Alejandro Mamaní es salteño y vive en Buenos Aires. Es abogado de Ammar y activista marrón. “¿A cuántos contactos y piezas estamos de salvarnos y de salvar a los que queremos?”, se pregunta en este texto e interpela a que todes lo hagamos.
Desde que comenzó el aislamiento social preventivo y obligatorio, pasé bastante de este tiempo leyendo múltiple contenido, desde posteos autobiográficos, que intentan ser objetivos pero son un diario íntimo de un universitario, hasta escritos de filósofos euro-players anar-coins. Una de las cosas que más me interesaron es la negación a ver la realidad que está allí afuera, saliendo de nuestro estanque.
La pandemia – crisis – paranoia social- nos deja al descubierto el lugar que ocupamos en el tablero. Desaparece la niebla y nos enfrentamos al espejo en donde nuestros ingresos, contactos, lugares y capitales diversos se ven nítidamente. Con las calles vacías el tablero es más claro y nos muestra qué seríamos capaces de hacer por esas personas que queremos, cuánto de nuestra vara ética moral se movería, hasta dónde correremos riesgos.
El temor de contraer este “virus” se viene enlazado al temor de un derecho al acceso a la salud precario, algo de lo que las clases populares saben bastante, pero que no es puesto en debate social de una forma explícita. La clase media argentina abandonó hace rato el sistema público de salud, esa clase media que sabe sus derechos, la que tiene primos abogados, tíos jueces, algún cuñado intendente, algún primo segundo legislador. Esa clase que, más allá de saber bien cómo hacer ejercer sus derechos, en algunos casos tiene la posibilidad de endulzar los procesos para que estos sean más efectivos.
-------------------------
### Qué se pide
1 > Transcribe del texto sobre la pandemia y el acceso a la salud el pasaje que va desde "Desde que comenzó" hasta "de nuestro estanque.", ambos incluidos.
2 > Sigue escribiendo el texto sobre la pandemia y el acceso a la salud a partir de su última oración.

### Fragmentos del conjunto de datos
-------------------------
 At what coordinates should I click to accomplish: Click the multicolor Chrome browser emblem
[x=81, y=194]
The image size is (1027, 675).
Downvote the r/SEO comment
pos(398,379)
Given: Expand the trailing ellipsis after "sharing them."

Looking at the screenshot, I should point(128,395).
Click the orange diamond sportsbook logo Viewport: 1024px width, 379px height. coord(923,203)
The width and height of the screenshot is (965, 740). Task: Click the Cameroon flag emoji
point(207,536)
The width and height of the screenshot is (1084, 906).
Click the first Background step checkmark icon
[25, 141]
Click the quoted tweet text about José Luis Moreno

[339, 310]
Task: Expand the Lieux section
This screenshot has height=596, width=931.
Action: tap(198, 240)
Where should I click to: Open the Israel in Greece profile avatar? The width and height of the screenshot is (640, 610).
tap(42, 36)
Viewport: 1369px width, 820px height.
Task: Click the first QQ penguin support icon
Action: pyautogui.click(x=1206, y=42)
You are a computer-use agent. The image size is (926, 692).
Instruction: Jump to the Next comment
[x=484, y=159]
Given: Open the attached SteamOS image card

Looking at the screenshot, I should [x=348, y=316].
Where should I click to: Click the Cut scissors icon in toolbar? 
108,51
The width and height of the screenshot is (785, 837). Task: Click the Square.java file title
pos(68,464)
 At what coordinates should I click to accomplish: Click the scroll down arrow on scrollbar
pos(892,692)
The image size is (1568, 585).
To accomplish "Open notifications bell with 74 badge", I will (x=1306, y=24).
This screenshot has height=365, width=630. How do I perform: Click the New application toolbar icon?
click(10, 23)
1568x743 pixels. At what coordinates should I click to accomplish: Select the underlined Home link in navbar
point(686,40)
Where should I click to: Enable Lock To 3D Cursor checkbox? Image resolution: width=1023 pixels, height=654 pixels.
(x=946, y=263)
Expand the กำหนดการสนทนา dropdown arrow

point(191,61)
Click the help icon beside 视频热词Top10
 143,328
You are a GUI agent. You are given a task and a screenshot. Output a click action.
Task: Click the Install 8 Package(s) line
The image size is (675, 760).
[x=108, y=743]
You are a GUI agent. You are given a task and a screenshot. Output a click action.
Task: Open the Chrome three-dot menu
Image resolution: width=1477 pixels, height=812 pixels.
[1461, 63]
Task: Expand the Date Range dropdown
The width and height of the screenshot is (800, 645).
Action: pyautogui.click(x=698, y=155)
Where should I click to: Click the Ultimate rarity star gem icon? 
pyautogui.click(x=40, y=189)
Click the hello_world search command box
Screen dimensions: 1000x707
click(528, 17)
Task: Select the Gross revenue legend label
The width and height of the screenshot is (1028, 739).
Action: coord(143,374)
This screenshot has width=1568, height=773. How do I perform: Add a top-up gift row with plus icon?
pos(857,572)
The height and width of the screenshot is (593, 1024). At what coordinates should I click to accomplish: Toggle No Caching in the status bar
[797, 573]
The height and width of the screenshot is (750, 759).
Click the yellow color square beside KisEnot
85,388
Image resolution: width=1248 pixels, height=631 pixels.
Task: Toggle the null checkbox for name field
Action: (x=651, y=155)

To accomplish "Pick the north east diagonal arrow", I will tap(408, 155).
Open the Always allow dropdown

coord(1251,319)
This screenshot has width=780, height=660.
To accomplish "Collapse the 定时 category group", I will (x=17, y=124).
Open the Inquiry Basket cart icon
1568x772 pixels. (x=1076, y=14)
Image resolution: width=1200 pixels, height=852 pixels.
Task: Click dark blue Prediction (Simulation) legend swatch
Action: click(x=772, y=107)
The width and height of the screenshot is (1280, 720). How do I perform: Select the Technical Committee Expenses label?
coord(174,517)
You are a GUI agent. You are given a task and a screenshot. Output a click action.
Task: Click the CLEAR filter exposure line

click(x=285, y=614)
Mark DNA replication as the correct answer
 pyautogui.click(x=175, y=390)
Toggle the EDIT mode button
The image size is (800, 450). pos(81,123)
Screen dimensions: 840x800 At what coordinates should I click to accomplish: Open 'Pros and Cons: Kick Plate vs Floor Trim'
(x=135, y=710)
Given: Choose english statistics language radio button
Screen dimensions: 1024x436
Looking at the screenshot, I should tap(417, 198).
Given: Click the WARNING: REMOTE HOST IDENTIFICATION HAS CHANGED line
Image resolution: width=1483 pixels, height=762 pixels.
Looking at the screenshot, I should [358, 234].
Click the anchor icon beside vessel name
-------------------------
### Resultados por tarea
1 >
Desde que comenzó el aislamiento social preventivo y obligatorio, pasé bastante de este tiempo leyendo múltiple contenido, desde posteos autobiográficos, que intentan ser objetivos pero son un diario íntimo de un universitario, hasta escritos de filósofos euro-players anar-coins. Una de las cosas que más me interesaron es la negación a ver la realidad que está allí afuera, saliendo de nuestro estanque.

2 >
Esto nos deja un tablero con una premisa simple: a cuántos contactos estamos de poder acceder a un servicio de calidad, a sabiendas que a mayor calidad más fino el tamiz. A cuántos contactos y piezas estamos de salvarnos y de salvar a los que queremos. Este cálculo se mueve subrepticiamente entre los casilleros.
En los territorios más pobres no sólo es escaso el dinero, la brecha social es más grande. Las vidas del lado de aquel que no tiene recursos valen menos, y todo se olvida en el silencio del tiempo. Con esto no quiero hacer sentir culpas, porque si algo aprendí del catolicismo es que la culpa no sirve para nada, y que los que se van de una religión a otra para hacer sentir dolor no aprendieron nada.
Me sorprende sí la dinámica de las personas que tienen una estabilidad sostenida y proyectable analizando la desgracia de este confinamiento. No porque no puedan hacerlo, existe la libertad de expresión, sino porque las desgracias ajenas les salpican a metros y sorprende ver cómo en el análisis no se lleva siquiera unas gotas de esa realidad.
En estos días también admire bastante a personas que ya admiraba, y a otras que no, pero que me enseñaron que cuando las papas queman se ponen los guantes y el “barbijo”. Muchas de ellas ni se llevan bien entre sí, otras no se conocen, pero creo que estos momentos nos corren el velo de la ficción. Nos ponen la ñata contra el vidrio y nos hacen mirar esos lugares que, por más que pasamos cien veces, evitamos ver.
Podemos entender que hay personas que pasan momentos malos y también que existen otras que absorben desgracias ajenas para bañarse en el dolor de otros. Esta es una dinámica propia de este tiempo y propia de las redes que no logro todavía entender como un fin en sí.
El derecho a la salud de calidad es tan importante como cualquier otro derecho primordial, los que no acceden a ella o lo hacen de formas precarias son personas de sectores populares. Son las empleadas domésticas que limpian sus casas, son los pequeños comerciantes, son los obreros de la construcción, son la gente que vive de la economía de subsistencia, son las travestis de clases populares. Todos los que tienen que trabajar y que les carcome la incertidumbre, sin tiempo para dramas porque en el día a día tiene que actuar, y ya habrá tiempo para sentirse mal.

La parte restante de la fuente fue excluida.